Please count, in the material below, each line containing "Switch", and report only the number.

=== Begin Enclosure ===

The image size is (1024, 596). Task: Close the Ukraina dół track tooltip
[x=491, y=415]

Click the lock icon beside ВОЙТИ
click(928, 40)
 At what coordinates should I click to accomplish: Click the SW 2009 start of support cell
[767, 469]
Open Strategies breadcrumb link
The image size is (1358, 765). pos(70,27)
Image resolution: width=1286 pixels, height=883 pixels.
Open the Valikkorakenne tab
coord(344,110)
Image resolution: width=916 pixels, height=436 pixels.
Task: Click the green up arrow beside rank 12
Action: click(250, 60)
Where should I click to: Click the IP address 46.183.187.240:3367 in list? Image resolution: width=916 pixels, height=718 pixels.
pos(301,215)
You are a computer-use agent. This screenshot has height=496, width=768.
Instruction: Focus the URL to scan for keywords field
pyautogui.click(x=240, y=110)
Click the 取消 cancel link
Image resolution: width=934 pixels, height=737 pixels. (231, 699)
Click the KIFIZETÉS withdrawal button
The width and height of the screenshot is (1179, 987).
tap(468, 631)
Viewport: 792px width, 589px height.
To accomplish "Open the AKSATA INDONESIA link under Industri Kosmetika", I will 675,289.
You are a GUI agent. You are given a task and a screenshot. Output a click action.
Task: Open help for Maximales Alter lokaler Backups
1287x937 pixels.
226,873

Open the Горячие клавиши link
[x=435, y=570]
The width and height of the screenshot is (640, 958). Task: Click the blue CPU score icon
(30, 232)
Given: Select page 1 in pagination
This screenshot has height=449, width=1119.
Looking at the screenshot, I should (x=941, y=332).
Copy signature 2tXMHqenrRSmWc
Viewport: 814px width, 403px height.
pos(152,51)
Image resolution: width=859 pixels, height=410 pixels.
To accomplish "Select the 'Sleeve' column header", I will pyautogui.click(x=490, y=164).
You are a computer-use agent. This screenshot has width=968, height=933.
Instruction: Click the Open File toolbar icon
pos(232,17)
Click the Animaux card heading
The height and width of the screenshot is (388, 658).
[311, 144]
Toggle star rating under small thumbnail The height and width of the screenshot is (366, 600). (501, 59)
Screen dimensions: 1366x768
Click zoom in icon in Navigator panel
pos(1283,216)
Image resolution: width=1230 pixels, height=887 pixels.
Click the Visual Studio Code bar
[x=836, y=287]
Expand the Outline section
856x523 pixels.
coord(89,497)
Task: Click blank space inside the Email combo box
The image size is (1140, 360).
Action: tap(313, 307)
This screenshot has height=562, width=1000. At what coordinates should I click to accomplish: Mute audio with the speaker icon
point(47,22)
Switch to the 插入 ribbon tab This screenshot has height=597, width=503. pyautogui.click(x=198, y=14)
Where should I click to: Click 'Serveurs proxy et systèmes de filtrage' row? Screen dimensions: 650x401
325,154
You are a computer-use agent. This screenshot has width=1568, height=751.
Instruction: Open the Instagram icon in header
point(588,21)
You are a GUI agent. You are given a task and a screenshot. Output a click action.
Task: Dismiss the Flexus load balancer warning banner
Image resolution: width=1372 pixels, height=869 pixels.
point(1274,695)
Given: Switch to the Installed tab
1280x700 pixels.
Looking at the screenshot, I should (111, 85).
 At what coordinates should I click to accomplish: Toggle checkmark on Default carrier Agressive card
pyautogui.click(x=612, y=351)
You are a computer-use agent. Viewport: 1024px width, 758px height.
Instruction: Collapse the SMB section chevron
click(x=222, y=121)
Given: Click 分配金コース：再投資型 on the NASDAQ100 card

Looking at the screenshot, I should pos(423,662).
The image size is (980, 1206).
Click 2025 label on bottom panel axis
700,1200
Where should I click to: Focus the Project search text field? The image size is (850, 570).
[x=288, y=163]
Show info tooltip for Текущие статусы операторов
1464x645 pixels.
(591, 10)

=== End Enclosure ===

• **Response area**:
2